Deci-AI / super-gradients

Easily train or fine-tune SOTA computer vision models with one open source training library. The home of Yolo-NAS.
https://www.supergradients.com
Apache License 2.0
4.54k stars 496 forks source link

Can we have independent pytorch based script for NAS detectors (coco dataset) evaluation #1017

Closed JagdishKolhe closed 1 year ago

JagdishKolhe commented 1 year ago

Looks like, yolo-NAS architectures have different prediction format (different than standard coco) for model.predict(...)

Can we have a distinct standalone pytorch function which does not use super-gradient code base rather uses only torch and coco-eval apis, and produce standard annotation format defined by coco?

The standard coco dataset has fixed format for prediction, as follows [ {"image_id":---, "category_id":---, "bbox":[x, y, w, h], "score": ---, ........} {"image_id":---, "category_id":---, "bbox":[x, y, w, h], "score": ---, ........} ]

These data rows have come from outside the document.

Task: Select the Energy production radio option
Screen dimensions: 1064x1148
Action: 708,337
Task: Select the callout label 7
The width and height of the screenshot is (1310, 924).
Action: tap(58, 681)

The indicative script can be something like follows. This might need few more changes but i hope you get an idea. ` net = models.get("yolo_nas_m", pretrained_weights="coco") net.eval() net.cuda()

outputs = [] for each in dataloader:
pred = net(each) ''' convert model prediction in standard coco format ''' outputs.append(convert_to_coco_format(pred))

''' feed outputs to standard coco eval apis ''' `

Also, this type of function might help to compare performance of predict function form super-gradients with standard coco apis. I see that many people have raised some concerns where such independent script can help them. https://github.com/Deci-AI/super-gradients/issues/958 https://github.com/Deci-AI/super-gradients/issues/1016 https://github.com/Deci-AI/super-gradients/issues/977

dagshub[bot] commented 1 year ago

Join the discussion on DagsHub!

BloodAxe commented 1 year ago

Hi. I don't see how referenced issues are related to the matter. We intentionally re-implemented mAP metric from inconvenient implementation pycocoeval to a native pytorch, faster, DDP-friendly metric implementation. The only place where pycocotools-based metric is a viable option is academia research where you want to compare many models coming from different sources and really want to compare them using same evaluation methodology. We are open for external contributions here.

JagdishKolhe commented 1 year ago

I appreciate with your/teams efforts for reimplementing mAP in more efficient manner, but I have an requirement, for research purpose which you exactly mentioned above.

So, Can you please give some documentation link or guidance to know how to convert output of model to standard coco format? Or at least tell me what is the format used by yolo-nas as output so that I can convert it to standard coco one?

BloodAxe commented 1 year ago

Let's assume you have a trained model. The easies way to get predictions from the model is to use model.predict API. We designed it to be the most convenient for the user that just want to get the predictions. Image normalization, size preprocessing and NMS will be done for you automatically.

yolo_nas = super_gradients.training.models.get("yolo_nas_l", pretrained_weights="coco").cuda()
result:ImagesDetectionPrediction = yolo_nas.predict(Image.open("lena.jpg"))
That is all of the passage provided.